▶ [Stated task]
In the records below, from the line with "Select the white-robed mage in the preview" to the line with "[x=102, y=26]", change "toggle switch" to "slider" and leave everything else unchanged. Give back only those lines.
══ Provided records ══
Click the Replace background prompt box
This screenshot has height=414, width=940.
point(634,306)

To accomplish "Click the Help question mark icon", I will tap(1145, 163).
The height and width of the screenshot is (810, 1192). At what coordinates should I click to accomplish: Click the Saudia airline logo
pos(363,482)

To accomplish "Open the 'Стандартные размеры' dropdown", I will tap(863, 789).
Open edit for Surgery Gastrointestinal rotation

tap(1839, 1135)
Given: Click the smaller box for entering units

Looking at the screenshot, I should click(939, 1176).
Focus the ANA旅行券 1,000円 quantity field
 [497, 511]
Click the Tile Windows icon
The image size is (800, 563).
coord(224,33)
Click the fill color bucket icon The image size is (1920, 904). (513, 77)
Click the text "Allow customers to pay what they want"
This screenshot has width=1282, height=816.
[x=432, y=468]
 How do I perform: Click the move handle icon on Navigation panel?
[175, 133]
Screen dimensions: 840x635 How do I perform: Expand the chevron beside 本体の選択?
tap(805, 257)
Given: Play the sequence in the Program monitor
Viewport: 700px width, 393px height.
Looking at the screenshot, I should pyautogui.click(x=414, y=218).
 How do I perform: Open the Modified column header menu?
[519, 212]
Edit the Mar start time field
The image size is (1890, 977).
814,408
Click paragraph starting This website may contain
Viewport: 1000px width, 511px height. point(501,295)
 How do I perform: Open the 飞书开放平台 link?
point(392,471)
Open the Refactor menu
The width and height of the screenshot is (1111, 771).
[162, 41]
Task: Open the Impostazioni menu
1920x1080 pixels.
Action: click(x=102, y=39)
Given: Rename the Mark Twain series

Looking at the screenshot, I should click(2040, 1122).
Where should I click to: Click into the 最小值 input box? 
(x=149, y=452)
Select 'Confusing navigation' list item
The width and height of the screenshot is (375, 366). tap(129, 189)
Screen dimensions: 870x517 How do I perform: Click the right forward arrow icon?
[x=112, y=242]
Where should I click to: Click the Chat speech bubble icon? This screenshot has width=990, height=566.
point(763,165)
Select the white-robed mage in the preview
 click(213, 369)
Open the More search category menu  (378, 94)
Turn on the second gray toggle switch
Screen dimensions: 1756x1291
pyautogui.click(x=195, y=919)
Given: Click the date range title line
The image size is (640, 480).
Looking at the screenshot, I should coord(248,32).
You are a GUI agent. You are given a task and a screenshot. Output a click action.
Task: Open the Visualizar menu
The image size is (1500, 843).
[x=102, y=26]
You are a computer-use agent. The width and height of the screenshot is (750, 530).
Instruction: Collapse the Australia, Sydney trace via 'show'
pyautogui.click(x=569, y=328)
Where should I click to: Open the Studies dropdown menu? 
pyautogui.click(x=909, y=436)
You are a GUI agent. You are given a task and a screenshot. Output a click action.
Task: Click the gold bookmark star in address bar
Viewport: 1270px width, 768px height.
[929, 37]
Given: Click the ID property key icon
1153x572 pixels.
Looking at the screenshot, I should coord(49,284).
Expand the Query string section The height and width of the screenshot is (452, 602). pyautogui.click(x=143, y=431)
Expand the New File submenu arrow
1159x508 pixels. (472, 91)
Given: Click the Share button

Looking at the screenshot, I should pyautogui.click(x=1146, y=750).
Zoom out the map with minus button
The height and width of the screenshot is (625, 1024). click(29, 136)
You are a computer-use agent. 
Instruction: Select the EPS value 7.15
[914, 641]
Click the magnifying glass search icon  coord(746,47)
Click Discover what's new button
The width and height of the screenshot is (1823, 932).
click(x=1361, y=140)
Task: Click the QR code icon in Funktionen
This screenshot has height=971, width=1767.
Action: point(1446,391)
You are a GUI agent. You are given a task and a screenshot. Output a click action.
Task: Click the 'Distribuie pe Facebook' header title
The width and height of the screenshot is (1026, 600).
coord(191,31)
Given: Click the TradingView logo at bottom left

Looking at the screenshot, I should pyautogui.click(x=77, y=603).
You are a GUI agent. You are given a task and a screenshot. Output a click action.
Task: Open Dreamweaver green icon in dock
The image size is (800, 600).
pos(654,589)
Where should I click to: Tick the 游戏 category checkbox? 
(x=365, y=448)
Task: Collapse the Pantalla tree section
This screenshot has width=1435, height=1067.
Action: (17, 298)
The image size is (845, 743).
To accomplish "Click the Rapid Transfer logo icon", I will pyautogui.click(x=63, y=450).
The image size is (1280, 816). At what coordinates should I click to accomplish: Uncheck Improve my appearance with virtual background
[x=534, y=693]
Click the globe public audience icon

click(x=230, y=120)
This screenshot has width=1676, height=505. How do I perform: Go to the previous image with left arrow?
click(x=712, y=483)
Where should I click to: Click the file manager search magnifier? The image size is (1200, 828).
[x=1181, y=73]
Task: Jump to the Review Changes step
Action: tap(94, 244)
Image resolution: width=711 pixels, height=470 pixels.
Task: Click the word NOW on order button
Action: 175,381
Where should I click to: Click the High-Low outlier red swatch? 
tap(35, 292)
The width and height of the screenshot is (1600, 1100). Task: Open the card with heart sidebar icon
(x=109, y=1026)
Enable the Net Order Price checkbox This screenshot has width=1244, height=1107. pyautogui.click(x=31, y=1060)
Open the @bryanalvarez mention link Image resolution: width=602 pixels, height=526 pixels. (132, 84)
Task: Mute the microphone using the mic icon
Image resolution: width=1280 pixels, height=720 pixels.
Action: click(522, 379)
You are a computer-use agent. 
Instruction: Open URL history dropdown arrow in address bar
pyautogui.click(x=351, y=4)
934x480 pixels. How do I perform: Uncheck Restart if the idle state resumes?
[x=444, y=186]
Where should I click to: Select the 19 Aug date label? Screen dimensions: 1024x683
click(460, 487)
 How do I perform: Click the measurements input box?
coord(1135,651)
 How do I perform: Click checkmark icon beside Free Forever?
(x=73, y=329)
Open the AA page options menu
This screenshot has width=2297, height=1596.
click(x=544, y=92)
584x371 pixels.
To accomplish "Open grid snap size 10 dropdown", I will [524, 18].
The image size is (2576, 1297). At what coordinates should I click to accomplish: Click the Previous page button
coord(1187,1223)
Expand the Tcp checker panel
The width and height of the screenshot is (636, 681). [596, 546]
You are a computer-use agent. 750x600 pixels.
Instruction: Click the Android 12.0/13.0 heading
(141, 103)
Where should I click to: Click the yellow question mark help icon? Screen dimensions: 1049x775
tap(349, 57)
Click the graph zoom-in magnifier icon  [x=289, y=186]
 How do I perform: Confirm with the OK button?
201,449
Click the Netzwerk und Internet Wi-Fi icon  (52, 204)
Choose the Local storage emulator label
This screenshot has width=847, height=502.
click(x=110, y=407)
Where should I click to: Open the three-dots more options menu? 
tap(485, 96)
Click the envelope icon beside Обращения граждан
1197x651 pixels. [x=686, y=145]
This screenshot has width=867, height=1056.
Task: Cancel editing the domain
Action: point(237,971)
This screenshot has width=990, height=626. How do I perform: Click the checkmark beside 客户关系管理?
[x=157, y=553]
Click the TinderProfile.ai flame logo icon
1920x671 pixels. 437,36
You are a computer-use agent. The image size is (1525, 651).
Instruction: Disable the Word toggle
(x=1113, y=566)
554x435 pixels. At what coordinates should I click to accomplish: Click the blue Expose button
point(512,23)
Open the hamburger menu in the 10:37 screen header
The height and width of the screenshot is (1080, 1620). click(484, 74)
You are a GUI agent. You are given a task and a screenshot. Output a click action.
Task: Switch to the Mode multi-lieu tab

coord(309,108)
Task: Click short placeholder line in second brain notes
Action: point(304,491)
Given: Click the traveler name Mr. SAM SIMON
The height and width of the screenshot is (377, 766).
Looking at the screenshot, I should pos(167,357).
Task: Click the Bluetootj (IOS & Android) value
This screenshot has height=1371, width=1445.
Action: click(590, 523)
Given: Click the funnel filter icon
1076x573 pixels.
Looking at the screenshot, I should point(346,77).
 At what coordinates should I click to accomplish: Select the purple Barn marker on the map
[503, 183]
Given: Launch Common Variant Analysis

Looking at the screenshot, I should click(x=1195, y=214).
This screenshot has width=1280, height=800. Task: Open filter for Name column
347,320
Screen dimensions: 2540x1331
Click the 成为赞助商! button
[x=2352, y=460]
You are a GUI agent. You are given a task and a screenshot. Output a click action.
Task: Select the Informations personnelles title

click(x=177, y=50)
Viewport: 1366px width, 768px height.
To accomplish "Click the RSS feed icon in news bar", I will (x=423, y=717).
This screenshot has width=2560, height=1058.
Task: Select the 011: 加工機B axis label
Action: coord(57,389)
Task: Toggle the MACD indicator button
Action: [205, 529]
═══
▶ [Complete response]
Select the white-robed mage in the preview
 click(213, 369)
Open the More search category menu  (378, 94)
Turn on the second gray slider
Screen dimensions: 1756x1291
pyautogui.click(x=195, y=919)
Given: Click the date range title line
The image size is (640, 480).
Looking at the screenshot, I should coord(248,32).
You are a GUI agent. You are given a task and a screenshot. Output a click action.
Task: Open the Visualizar menu
The image size is (1500, 843).
[x=102, y=26]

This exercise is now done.